Healthy greens — specifically fruits and vegetables — offer a variety of nutrition and health benefits. They are high in vitamin C, folate and fiber, just to name a few. These green superfoods are known to reduce the risk of cancer, lower blood pressure, keep you regular and much more.
Green Eggs and Ham Frittata
Who doesn’t love Dr. Seuss? Here is my fun and healthy St. Patrick’s Day breakfast recipe. Makes about 6 servings.
6 large eggs and 4 egg whites
1 teaspoons dried dill
¼ teaspoon salt
¼ teaspoon freshly ground pepper
1 tablespoon extra-virgin olive oil
2 leeks, white and light green parts only, diced
1 5-ounce bag baby spinach, chopped
½ cup diced low-fat and low sodium ham
½ cup shredded havarti or Muenster cheese
Position the rack in the upper third of your oven; preheat to 450°F.
Whisk eggs, dill, salt and pepper in a medium bowl. Heat oil in a large ovenproof nonstick skillet over medium heat. Add leeks, stirring occasionally until softened, about 4 minutes. Add spinach and ham, cook until the spinach is wilted, about 1 minute.
Pour the egg mixture over the vegetables and cook, lifting the edges of the frittata so uncooked egg can flow underneath, until the bottom is light golden, 2 to 3 minutes. Sprinkle cheese on top, transfer the pan to the oven and bake until the eggs are set, 6 to 8 minutes. Let rest for about 3 minutes before serving. Serve hot and enjoy!
Easy Slow-Cooker Corned Beef and Cabbage with Kale Peanut Mustard Dressing
So here is the deal: Corned beef is naturally very salty and has a high fat content. Hence my recommendation for this recipe is to pick the leanest corned beef possible — or uncured meat — and don’t forget to trim the fat before cooking.

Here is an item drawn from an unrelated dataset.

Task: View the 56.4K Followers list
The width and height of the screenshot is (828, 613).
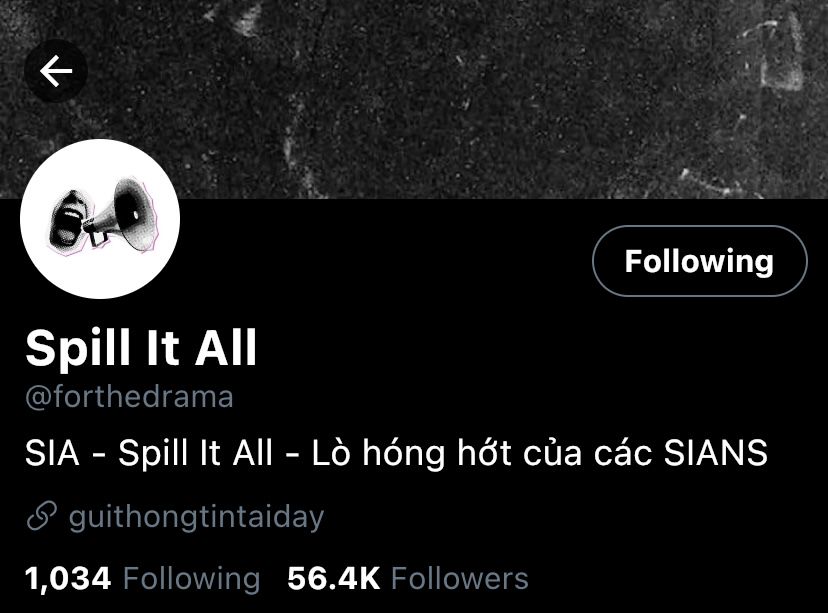Action: [408, 578]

Makes about 12 servings.
4 large carrots (about 1 pound), peeled and cut into 4 inch pieces
10 baby red potatoes, quartered
1 medium rutabaga, halved and cut into wedges
1 onion, peeled and cut into bite-sized pieces
4 large celery stalks, cut into 4-inch pieces
4 cups water
1 (4 pound) lean, low-sodium corned beef brisket with spice packet (this comes with it)
6 ounces beer
½ head green cabbage, coarsely chopped
Place the carrots, potatoes, rutabaga, celery and onion into the bottom of a slow cooker, pour in the water, and place the brisket on top of the vegetables. Pour the beer over the brisket. Sprinkle on the spices from the packet, cover, and set the cooker on high.
Cook the brisket for about 8 hours. An hour before serving, stir in the cabbage and cook for 1 more hour. Enjoy!
Kale Peanut Mustard Dressing
This dressing is a great way to add more beneficial and healthy nutrients to your corned beef. Not to mention the fact that it tastes great. You can prepare this while the cabbage is cooking in the slow cooker before you serve it all together.
2 cups water, for blanching kale
1 medium bunch of kale, chopped
½ cup water, for the dressing
2 teaspoons brown spicy mustard
¼ cup unsalted natural peanut butter
2 teaspoons low sodium soy sauce
Bring 2 cups of water to a boil and blanch the kale for 1½ to 2 minutes. Remove and rinse quickly under cold water to set the color. Drain and place in blender.
Place a ½ cup of water, mustard, peanut butter and soy sauce in a blender with the kale and puree until creamy. Serve with the corned beef and enjoy!
You can also enjoy this as a side dish if you don’t puree the kale with the peanut and mustard dressing. Just blend the peanut and mustard concoction and serve over the blanched kale.
I am getting hungry just thinking about these wonderful healthy green food recipes. Do you have a favorite St. Patrick’s Day recipe that has become a tradition in your family?